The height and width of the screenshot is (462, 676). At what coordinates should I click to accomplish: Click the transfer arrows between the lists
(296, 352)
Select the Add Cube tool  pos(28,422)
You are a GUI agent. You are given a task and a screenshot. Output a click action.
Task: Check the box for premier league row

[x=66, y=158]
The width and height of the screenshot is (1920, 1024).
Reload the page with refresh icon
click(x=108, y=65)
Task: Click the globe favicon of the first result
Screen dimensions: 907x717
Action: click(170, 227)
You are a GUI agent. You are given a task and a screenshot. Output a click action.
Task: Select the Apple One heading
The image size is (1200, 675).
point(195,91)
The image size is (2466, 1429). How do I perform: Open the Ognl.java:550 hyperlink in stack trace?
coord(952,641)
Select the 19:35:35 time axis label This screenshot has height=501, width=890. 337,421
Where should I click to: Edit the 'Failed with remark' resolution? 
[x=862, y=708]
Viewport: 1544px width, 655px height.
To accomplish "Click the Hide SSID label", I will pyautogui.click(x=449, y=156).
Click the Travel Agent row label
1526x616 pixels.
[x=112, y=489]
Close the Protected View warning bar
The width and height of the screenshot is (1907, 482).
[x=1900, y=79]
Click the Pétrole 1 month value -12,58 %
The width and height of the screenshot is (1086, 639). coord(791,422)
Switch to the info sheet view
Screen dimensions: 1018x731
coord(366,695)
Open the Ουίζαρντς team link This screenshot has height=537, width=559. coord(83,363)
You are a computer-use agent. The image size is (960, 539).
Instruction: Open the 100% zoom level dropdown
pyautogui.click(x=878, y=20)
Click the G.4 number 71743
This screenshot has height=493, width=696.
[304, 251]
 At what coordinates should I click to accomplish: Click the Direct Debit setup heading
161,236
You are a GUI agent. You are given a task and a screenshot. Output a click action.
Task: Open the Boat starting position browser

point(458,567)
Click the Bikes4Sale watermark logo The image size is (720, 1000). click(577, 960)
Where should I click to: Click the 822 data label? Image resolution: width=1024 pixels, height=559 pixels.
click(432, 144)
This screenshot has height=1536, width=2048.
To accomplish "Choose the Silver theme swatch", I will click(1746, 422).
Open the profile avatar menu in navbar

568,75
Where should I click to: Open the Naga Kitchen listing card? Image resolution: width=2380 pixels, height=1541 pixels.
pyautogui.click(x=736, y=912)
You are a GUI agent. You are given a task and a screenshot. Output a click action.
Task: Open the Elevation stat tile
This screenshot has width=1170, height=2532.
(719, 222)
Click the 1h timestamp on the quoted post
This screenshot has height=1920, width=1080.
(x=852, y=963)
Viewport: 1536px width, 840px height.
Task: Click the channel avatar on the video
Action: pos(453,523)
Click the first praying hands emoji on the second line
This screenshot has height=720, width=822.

++++++++++

Task requirements:
Reproduce the listing above line for line, with no changes.

Solution to this exercise:
The height and width of the screenshot is (462, 676). At what coordinates should I click to accomplish: Click the transfer arrows between the lists
(296, 352)
Select the Add Cube tool  pos(28,422)
You are a GUI agent. You are given a task and a screenshot. Output a click action.
Task: Check the box for premier league row

[x=66, y=158]
The width and height of the screenshot is (1920, 1024).
Reload the page with refresh icon
click(x=108, y=65)
Task: Click the globe favicon of the first result
Screen dimensions: 907x717
Action: click(170, 227)
You are a GUI agent. You are given a task and a screenshot. Output a click action.
Task: Select the Apple One heading
The image size is (1200, 675).
point(195,91)
The image size is (2466, 1429). How do I perform: Open the Ognl.java:550 hyperlink in stack trace?
coord(952,641)
Select the 19:35:35 time axis label This screenshot has height=501, width=890. 337,421
Where should I click to: Edit the 'Failed with remark' resolution? 
[x=862, y=708]
Viewport: 1544px width, 655px height.
To accomplish "Click the Hide SSID label", I will pyautogui.click(x=449, y=156).
Click the Travel Agent row label
1526x616 pixels.
[x=112, y=489]
Close the Protected View warning bar
The width and height of the screenshot is (1907, 482).
[x=1900, y=79]
Click the Pétrole 1 month value -12,58 %
The width and height of the screenshot is (1086, 639). coord(791,422)
Switch to the info sheet view
Screen dimensions: 1018x731
coord(366,695)
Open the Ουίζαρντς team link This screenshot has height=537, width=559. coord(83,363)
You are a computer-use agent. The image size is (960, 539).
Instruction: Open the 100% zoom level dropdown
pyautogui.click(x=878, y=20)
Click the G.4 number 71743
This screenshot has height=493, width=696.
[304, 251]
 At what coordinates should I click to accomplish: Click the Direct Debit setup heading
161,236
You are a GUI agent. You are given a task and a screenshot. Output a click action.
Task: Open the Boat starting position browser

point(458,567)
Click the Bikes4Sale watermark logo The image size is (720, 1000). click(577, 960)
Where should I click to: Click the 822 data label? Image resolution: width=1024 pixels, height=559 pixels.
click(432, 144)
This screenshot has height=1536, width=2048.
To accomplish "Choose the Silver theme swatch", I will click(1746, 422).
Open the profile avatar menu in navbar

568,75
Where should I click to: Open the Naga Kitchen listing card? Image resolution: width=2380 pixels, height=1541 pixels.
pyautogui.click(x=736, y=912)
You are a GUI agent. You are given a task and a screenshot. Output a click action.
Task: Open the Elevation stat tile
This screenshot has width=1170, height=2532.
(719, 222)
Click the 1h timestamp on the quoted post
This screenshot has height=1920, width=1080.
(x=852, y=963)
Viewport: 1536px width, 840px height.
Task: Click the channel avatar on the video
Action: pos(453,523)
Click the first praying hands emoji on the second line
This screenshot has height=720, width=822.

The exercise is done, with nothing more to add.